RDA Limitations

Remote data access (RDA) in Microsoft SQL Server 2005 Compact Edition (SQL Server Compact Edition) has limitations in the following areas:

  • Case sensitivity. SQL Server Compact Edition databases are not case-sensitive.
  • ROWGUID. When you use RDA to pull data from a table in SQL Server that also participates in replication on the server, you must exclude the system column with the ROWGUIDCOL attribute. By default, the name of this column is RowGuid.
    For example, for the SQLSelectString parameter in the Pull method, use SELECT CompanyName, ContactName FROM Customers instead of SELECT * FROM Customers.
  • Triggers. SQL Server Compact Edition does not support triggers. However, triggers can reside on the SQL Server table that RDA pulls data from. For tracked tables, the SQL Server triggers can be executed when changes are pushed back to SQL Server. You might have to specify SET NOCOUNT ON in the trigger logic. This indicates not to return the number of rows affected, because a response of "no rows affected" causes an error for the RDA Push method.
  • Tables and columns. For tracked tables, the number of columns available are 1017 (1024 minus seven system columns). These seven system columns are protected and used for tracked RDA tables.
  • Computed columns. The Pull method fails if the recordset contains computed columns.
  • IDENTITY columns. If you use IDENTITY columns to generate uniqueness, RDA does not dynamically manage IDENTITY columns. The default starting values for an IDENTITY column on the device is always seed=1, increment=1. SQL Server Compact Edition lets you modify the identity SEED and identity INCREMENT values in the local database table by using the ALTER TABLE statement. This lets you manage identity range manually for each device. You will have to determine the largest IDENTITY value and adjust the seed value before trying any inserts into the table. For example, if the largest IDENTITY value is determined to be 99, use ALTER TABLE Orders ALTER COLUMN OrderId IDENTITY (100,1) to reset the next IDENTITY value to 100.

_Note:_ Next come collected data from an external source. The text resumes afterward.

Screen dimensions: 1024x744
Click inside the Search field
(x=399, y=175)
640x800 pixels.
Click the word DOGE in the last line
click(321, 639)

SQL Server Compact Edition can track changes to the resulting SQL Server Compact Edition table. By specifying the appropriate tracking option, SQL Server Compact Edition tracks all inserts, updates, and deletions made to the local SQL Server Compact Edition table. The application can then call the Push method to propagate these changes back to the original SQL Server table.

RDA-tracked Pull and Push methods use optimistic concurrency control. SQL Server does not keep pulled records locked. When the application calls Push, the changes made to the local SQL Server Compact Edition database are unconditionally applied to the SQL Server database. This could cause changes made by other users of the SQL Server database to be lost.

Use tracked Pull and Push methods when the records you are updating are logically partitioned and conflicts are unlikely. For example, tracked Pull and Push methods might be used in a field service application that tracks each technician who has a unique list of service calls.

You can make the following schema changes to a SQL Server Compact Edition table created with a tracked Pull:

  • Change the seed or increment of the identity column.
  • Add or drop DEFAULT constraints.
  • Add or drop foreign keys.
  • Add or drop indexes.
  • Drop the table.

You cannot make any one of the following schema changes to a SQL Server table while a tracked Pull is still processing:

  • Add, drop, or rename columns.
  • Rename the table.
  • Drop a primary key.
  • Change a data type definition.

To make these SQL Server table schema changes, you must drop the SQL Server Compact Edition table and repull the changed SQL Server table.